Text to read:
-=-=-=-=-

# 17 year old and a Skyline - pics



## hyrev (Apr 30, 2004)

A friend of mine just got his R33 GTS back from getting it resprayed.
I am very pleased with the results and he is ecstatic over his car's fresh
look. So far, IIRC, he has Apex N1 exhaust, GTR front bumper, GTR rear
spoiler, body kit (dont know which brand), frp front fenders with vents,
Apexi RSM (not fitted yet) as well as a Momo wheel (not fitted either). Needs new tails as current ones are slightly damaged.

Let the project begin. I will work with him on building his car.
Pics taken just after p/u his car, need to get shots in the sun,
a lot of over cast and taken at dusk.




























Not bad for a 17 year old - huh?
I wish my first car was a Skyline.
I am going to help him buff out the head lights to get rid 
of the yellowish dull effect. Any suggestions?


----------



## RedsunsFD (May 5, 2006)

Just replace them which nice new ones, you're not gonna be able to get that effect from those headlights again hehe. But nice car! An get dem orange indicators back!

As the 17 yr old thing... how much is he going to have to pay for insurande? :O


----------



## R33_GTS-t (Apr 27, 2005)

Pretty stupid car for a 17 y/o. Is it a 2.5 or a 2.0?


----------



## Demon Dave (Sep 15, 2002)

Nice color!

I wish I could have had a skyline for a first car.....would have been a whole lot nicer than the "motorized shopping cart" I bought! 

Is that a black GTS I can see in the background of the first pic


----------



## hyrev (Apr 30, 2004)

Demon Dave said:


> Nice color!
> 
> I wish I could have had a skyline for a first car.....would have been a whole lot nicer than the "motorized shopping cart" I bought!
> 
> Is that a black GTS I can see in the background of the first pic



Spot on!!


----------



## Newera (Mar 22, 2005)

Rear bumper is Final Konexxion  .... maybe 

Steve


----------



## jamesskyline153 (May 16, 2006)

Thanks HyRev!


----------



## jasonchiu (Mar 8, 2006)

your super lucky kid!


----------



## JasonGTR (Jan 3, 2006)

I was a 20 year old A1C when I bought my GTR. Now I'm a 21 year old SrA. The extra pay helps, haha


----------



## gtrlux (Mar 8, 2006)

Nica car for project . . . . does he have cash for the rims? Second Hand Ｓｕｐｅｒ　ＡｕｔｏBacs allways has some nice deals . . .


----------



## hyrev (Apr 30, 2004)

*Cleaned headlight lenses*

Before:










After: (a lot of glare but it looks a lot better)




























Really pleased with the results of 5 minutes work. Still need to apply
some sort of sealant after the cleanser. I used Meguiars Fine Cut Cleanser.

-=-=-=-=-

Source excerpt:
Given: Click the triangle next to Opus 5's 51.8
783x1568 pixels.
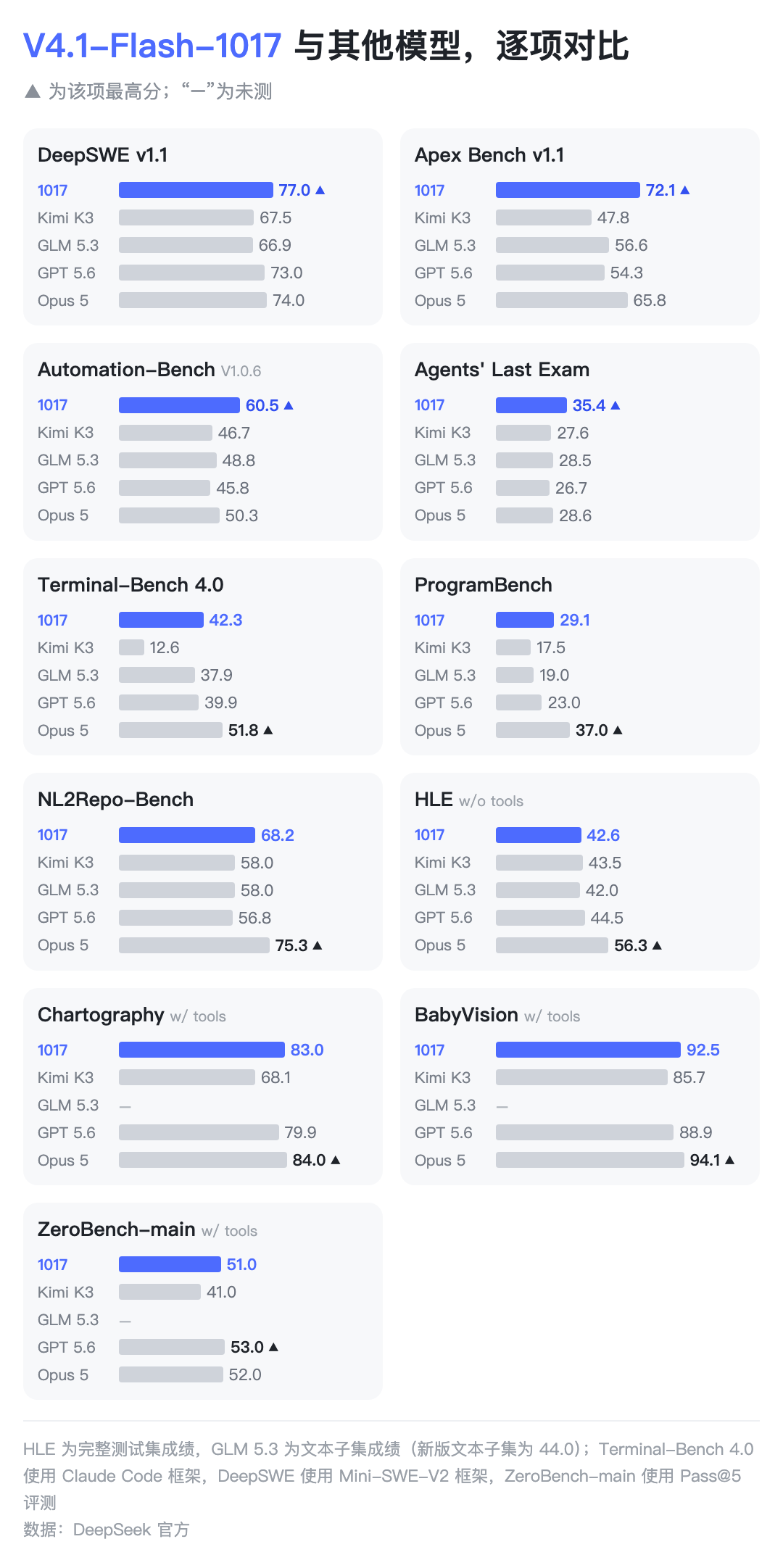Looking at the screenshot, I should point(268,730).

-=-=-=-=-

Tasks for this exercise:
(A) Write out the portion of the Skyline forum thread starting at "Not bad for" and ending at "(May 5, 2006)".
(B) Please resume the Skyline forum thread, carrying it on from its final sentence.
The material stands apart from the Skyline forum thread.

Exercise responses:
(A)
Not bad for a 17 year old - huh?
I wish my first car was a Skyline.
I am going to help him buff out the head lights to get rid 
of the yellowish dull effect. Any suggestions?


----------



## RedsunsFD (May 5, 2006)

(B)
It really cleaned and removed the yellowish haze/dullness. The pics
do not do it justice.


----------



## jamesskyline153 (May 16, 2006)

The Third Picture really shows the difference.. thanks hyrev again.. lol..


----------



## jamesskyline153 (May 16, 2006)

jasonchiu said:


> your super lucky kid!


Thanks Mayn


----------



## jasonchiu (Mar 8, 2006)

haha, save up for some xenon lights.

did u put that rear bumper on btw? or was it there when u bought it?


----------



## jamesskyline153 (May 16, 2006)

jasonchiu said:


> haha, save up for some xenon lights.
> 
> did u put that rear bumper on btw? or was it there when u bought it?


hahaha!.. I put the rear bumper on.. but i bought it off Yahoo Auction Japan and i bought it off some company on it but, i really am not sure what company it is.. got to look into that more.


----------



## jamesskyline153 (May 16, 2006)

Thought i add that to the photo's hyrev


----------



## EvolutionVI (Sep 6, 2005)

Nice car:thumbsup:


----------



## bkvj (Feb 13, 2006)

i thought you had to be 18 to drive in japan? how much is insurance like in japland?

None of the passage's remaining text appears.